インタビュー

2013年12月号掲載

『動物園の王子』刊行記念 インタビュー

『動物園の王子』と『楽隊のうさぎ』

中沢けい

対象書籍名:『動物園の王子』
対象著者:中沢けい
対象書籍ISBN:978-4-10-437703-9

――この最新長編小説には、リアルな五十代女性の日常が綴られています。

 自分が五十代になって、生きているのがこんなにおもしろくなるとは、思いませんでした。おかしなものです。もう同年代の人で亡くなられた方が何人もいます。作家や評論家として同じ時代に仕事をしてきた人でも亡くなられた方がいます。時々、そういう早く人生を終わった人のことを考えます。みんな長生きになったと言っても、そうでない人もいるわけです。そのせいか、名残惜しいというのとも違うのですが、生きているというのは、これはなかなかおもしろいことだぞという感じがしきりにします。若い頃は人生に対して「どきどき」していて臆病でしたが、最近は「わくわく」していて、だんだん怖いものがなくなってきています。良いことか悪いことかいずれか解りませんが(笑)。

――作家デビューは十代でした。

 もう三十五年も過ぎたのですね。五十年だったらちょうど良い区切りなのですけど(笑)。まだちょっと半端な感じがしてことさらに言い立てるのも、気が引けますが、振り返ってみると文芸に対するセンスとか感覚が大きく変化した時代であったと思います。良くも悪くも教養主義が退潮して、生きていることを楽しむ方向への変化と、もう一つは悩みや不安を抱えた人が孤立して行ったという変化があります。『動物園の王子』の女性三人のやりとりを描きながら、時代の感覚を滲ませるという方法は一九八一年に書いた『女ともだち』と同じものなのですが、『女ともだち』のような作品を書けばいいのにと、よく言われました。『女ともだち』はそれだけ皆さんに愛していただいた作品なのですが、作者としてはどうしても『女ともだち』の持っていた軽やかさのある小説を書く気持ちになれなかったんです。どうしてでしょうねえ(笑)。理由は解りませんが、最近は生きているのがおもしろくなったので、生きていることの孤独や不安はちょっと隠した形で描くのもおもしろいと思えるようになりました。自分の身近な人たちを見ても、たいしたものだなあと感嘆することも多くなりました。

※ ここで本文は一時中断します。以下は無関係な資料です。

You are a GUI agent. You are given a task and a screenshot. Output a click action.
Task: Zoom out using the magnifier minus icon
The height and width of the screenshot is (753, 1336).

『女ともだち』が「どきどき」の時代なら『動物園の王子』は「わくわく」の時代ですね。

――『楽隊のうさぎ』は新潮文庫でロングベストセラーになっていて、十二月には映画化されて公開されます。

『楽隊のうさぎ』も読者の皆さんに愛してもらった作品です。

『楽隊のうさぎ』の場合は愛してもらっただけではなく、読者の皆さんに育ててもらったようなところがあります。映画も原作の『楽隊のうさぎ』を脚本、監督、音楽監督、出演者それにプロデューサーや浜松市の皆さんに育ててもらったと感謝しています。日本でも「音」という世界を巡る魂の遍歴をこんなに繊細で忠実に、しかも大胆に撮れる時代が来たんだということに喜びを覚えています。撮影の現場には何度かお邪魔しましたし、完成した時に上映会にも招んでいただきましたが、どうも原作者はそこに居てはいけないような気がして困りました(笑)。育った子どものそばに親がしゃしゃり出て行くような感じですね。ここまで皆さんに育てていただいたら、原作者はもうそっと隠れてその姿だけを見ていればいいような感じです。多くの人に新しいものを創造してもらえるインスピレーションを持った作品が書けたことは誇りに思っています。

――次の小説はどのような内容になりそうですか。

『動物園の王子』は十代のときからの女ともだち三人を描きましたが、その後、『魔女五人』という作品を書いています。亥年生まれの五人の女性の家族の話です。私が亥年生まれ、私の母が亥年生まれ、それに母の末の妹、つまり私の叔母が亥年生まれ。おまけに私の娘が亥年生まれなので、それにヒントを得ました。作品では大正十二年の亥年生まれのきくさんという住み込みでずっとお手伝いさんをしてきたお婆さんとその娘。それに昭和十年生まれのお婆さん三十四年生まれの娘、さらにその孫娘と全部亥年生まれの一家ということにしてあります。これをもう少し丁寧に仕上げたいというのが、当面の仕事です。それから、カメラとか自動車とか、物と家族の関係を描いた連作をここ十五年くらいぽつぽつと思いつくままに書いているのですが、その連作もあと一本か二本くらい書き足したいですね。